» PROMPT
Please retype the listing below word for word, line by line, and leave the pictures out.
○ ○ ○ ○ ○
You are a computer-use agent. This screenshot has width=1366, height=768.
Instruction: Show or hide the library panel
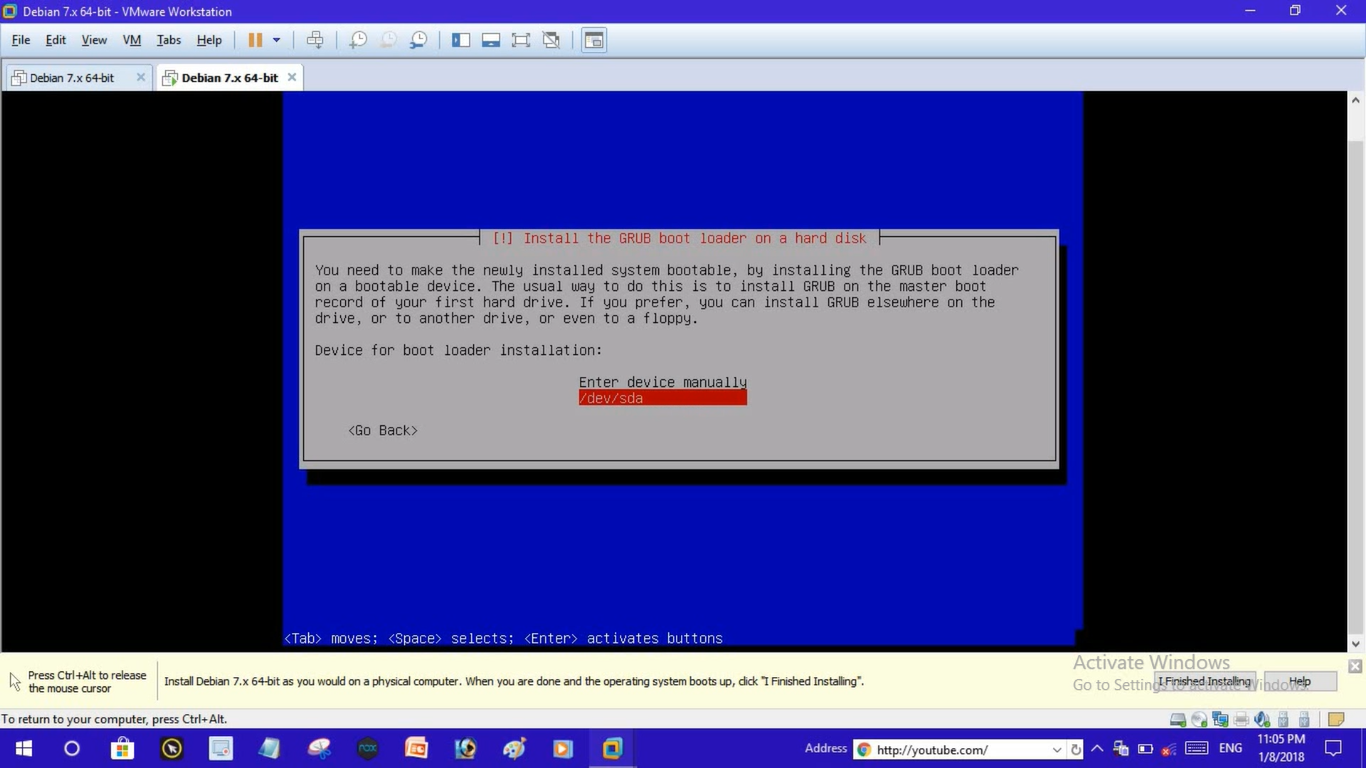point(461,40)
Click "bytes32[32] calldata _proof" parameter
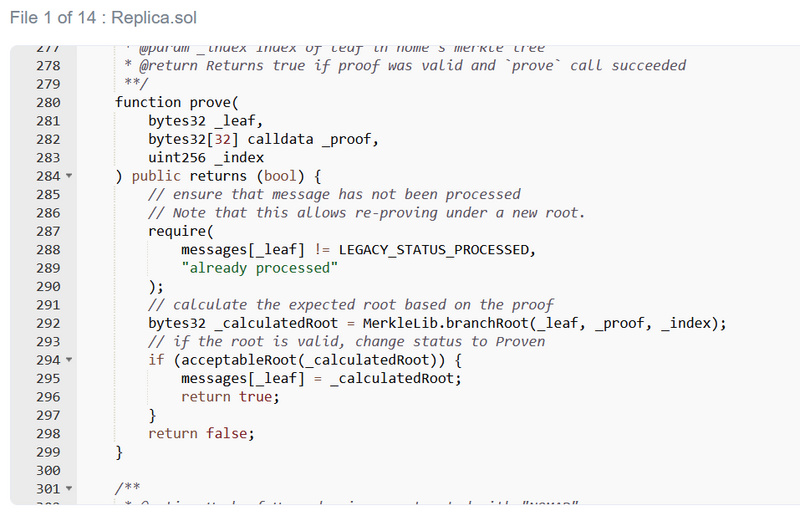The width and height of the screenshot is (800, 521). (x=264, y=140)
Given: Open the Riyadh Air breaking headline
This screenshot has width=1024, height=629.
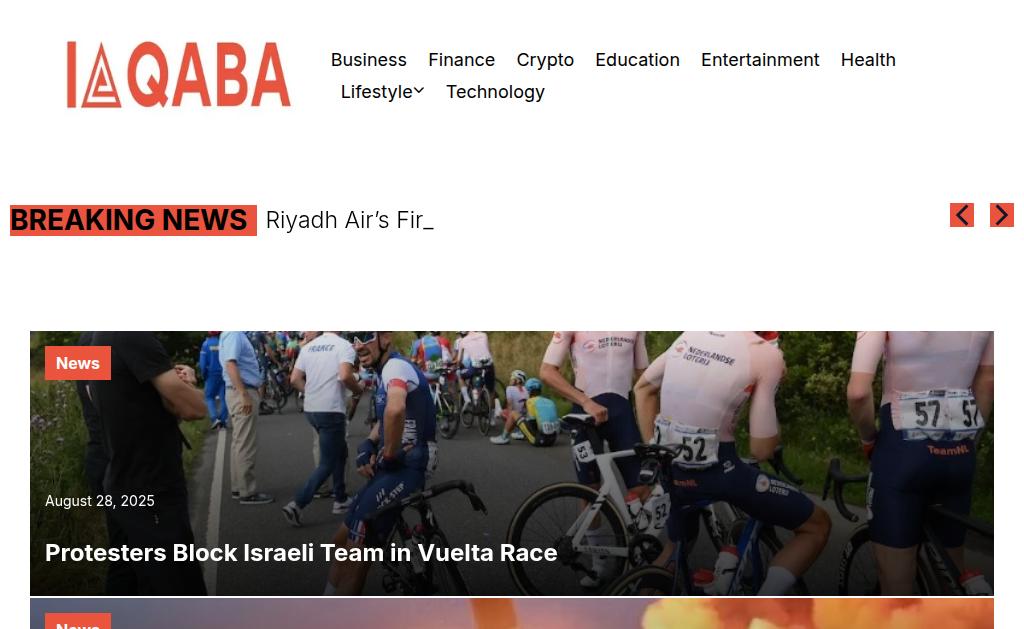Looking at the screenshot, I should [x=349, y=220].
○ ○ ○ ○ ○
» FINAL RESULT
You are a computer-use agent. This screenshot has width=1366, height=768.
Instruction: Show or hide the library panel
point(461,40)
Click "bytes32[32] calldata _proof" parameter
The width and height of the screenshot is (800, 521). (x=264, y=140)
Given: Open the Riyadh Air breaking headline
This screenshot has width=1024, height=629.
Looking at the screenshot, I should [x=349, y=220].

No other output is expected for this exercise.